Monthly Archives: July 2016

Work on TI/A quietly continues

The work on the TI/A project, to define an archive-friendly version of TIFF analogous to PDF/A, is still going, even though hardly any of it is publicly visible. Marisa Pfister’s leaving the project, along with her position at the University of Basel, was unfortunate, but others are continuing a detailed analysis of TIFF files used at various archives. This will help them to learn what features and tags are used.

The target of March 1, 2016, for a submission to ISO has been crossed out, and nothing has replaced it, but we can still hope it will happen.

The persistence of old formats

Technologies develop to a point where they’re good enough for widespread use. Once a lot of people have adopted them, it’s hard to move on from there to a still better one, since people have invested so much in a technology that works for them. We see this with cell phone communication, which is pretty good but would undoubtedly be much better if it could be invented all over today. We see it with the DVD format, which Blu-Ray hasn’t managed to push aside in spite of huge marketing efforts. And we see it in file formats.

Most of today’s highly popular formats have been around since the nineties. For images, we still have TIFF, JPEG, PNG, and even the primitive GIF format, which goes back to the eighties.
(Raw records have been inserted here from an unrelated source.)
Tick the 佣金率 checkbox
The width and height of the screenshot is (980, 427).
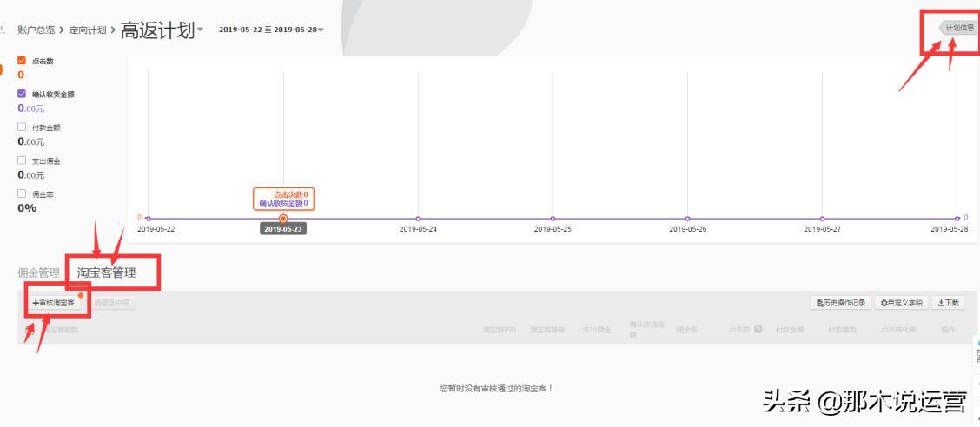[22, 194]
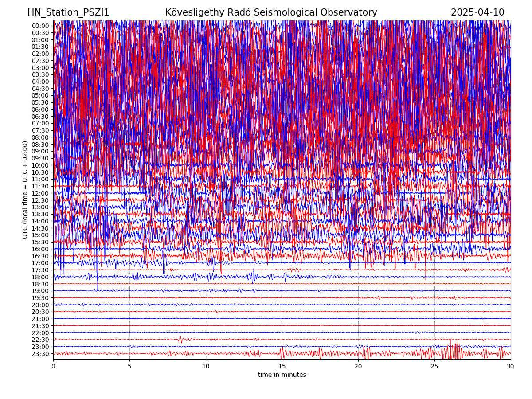Click the vertical UTC local time axis label
This screenshot has width=532, height=399.
pos(25,190)
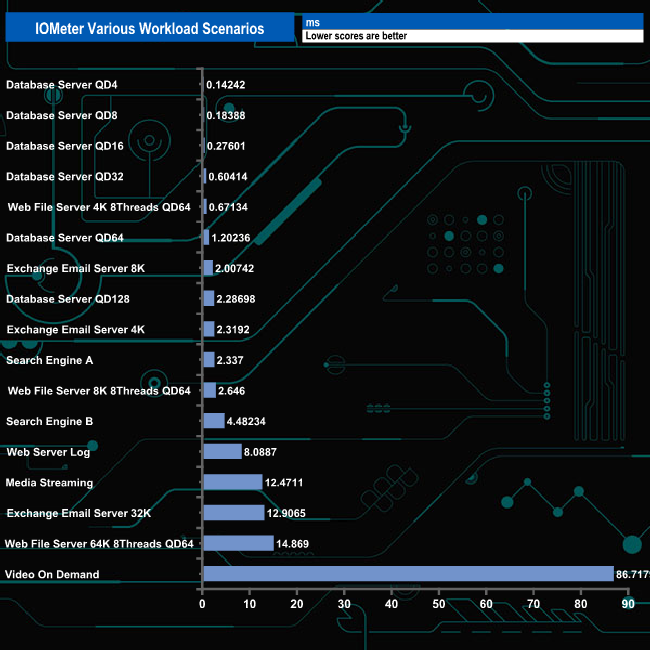
Task: Click the Database Server QD4 label
Action: tap(62, 85)
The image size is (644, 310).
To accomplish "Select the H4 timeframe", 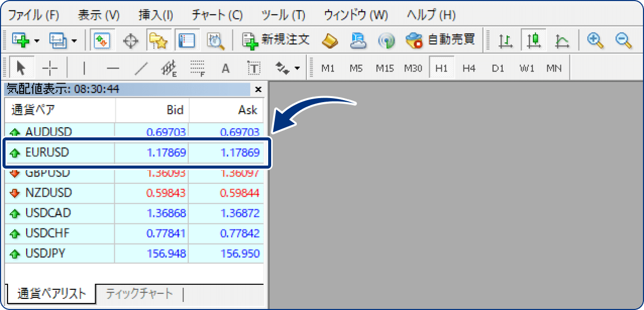I will tap(469, 68).
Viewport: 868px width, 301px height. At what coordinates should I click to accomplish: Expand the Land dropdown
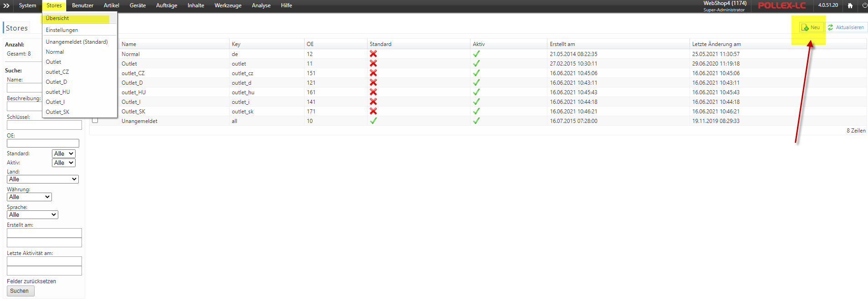43,179
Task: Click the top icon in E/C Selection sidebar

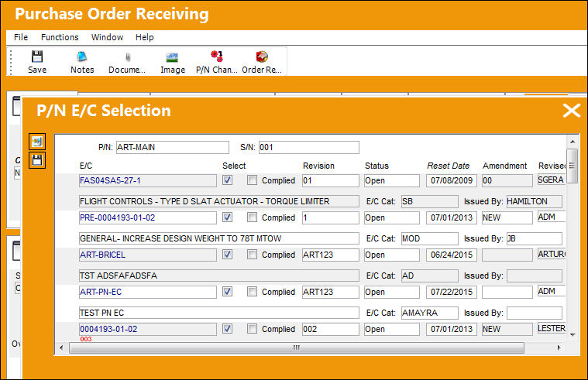Action: [x=37, y=142]
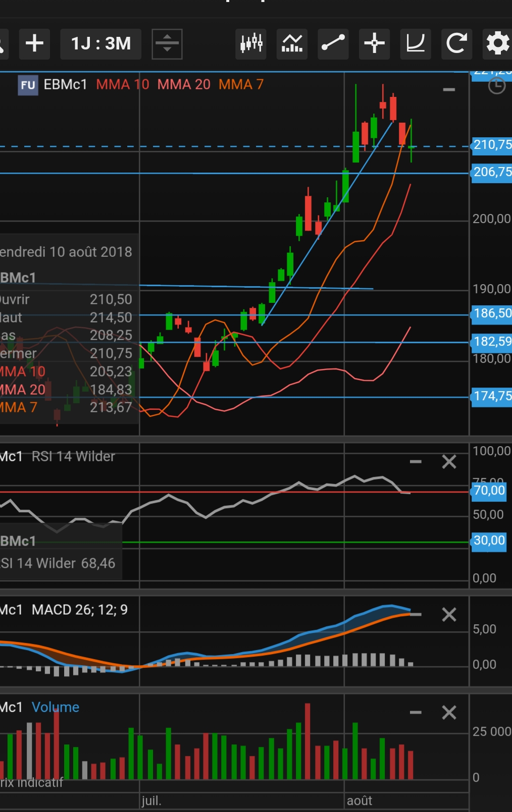Activate the crosshair cursor tool
The height and width of the screenshot is (812, 512).
coord(374,44)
In audio, MP3 still dominates, even though there are now much better alternatives.

This is a good thing in many ways. If new, improved formats displaced old ones every five years, we’d be constantly investing in new software, and anyone who didn’t upgrade would be unable to read a lot of new files. Digital preservation would be a big headache, as archivists would need to migrate files repeatedly to avoid obsolescence.

It does mean, though, that we’re working with formats that have deficiencies which often have grown in importance. JPEG compression isn’t nearly as good as what modern techniques can manage. MP3 is encumbered with patents and offers sound quality that’s inferior to other lossy audio formats. HTML has improved through major revisions, but it’s still a mess to validate. For that matter, we have formats like “English,” which lacks any spec and is a pile of kludges that have accumulated over centuries. Try finding support for supposed improvements such as Esperanto anywhere.

It’s a situation we just have to live with. The good enough hangs on, and the better has a hard time getting acceptance. Considering how unstable the world of data would be if this weren’t the case, it’s a good thing on the whole.

The steep road to supporting the PDF format

A lot of applications claim they can display PDF files, but not all of them fully support the format. They won’t necessarily display all valid files correctly. The PDF Association has an article discussing this problem, with the main focus on the Microsoft Edge browser.

Edge offers only partial support for the JBIG2Decode and JPXDecode filters, which means some objects might not display. It doesn’t support certain types of shadings, so other objects could render incorrectly.

The strength of PDF is supposed to be that it will render the same way everywhere. You can blame Microsoft for not putting enough work into it, or Adobe for making the format too complex. I have enough experience with it to know it’s a seriously difficult format just to analyze, to say nothing of rendering. Is a format which presents such difficulties really the ideal for a universal document rendering format that people will count on far into the future?

Update: It gets worse. Take a look at this discussion of what’s in PDF.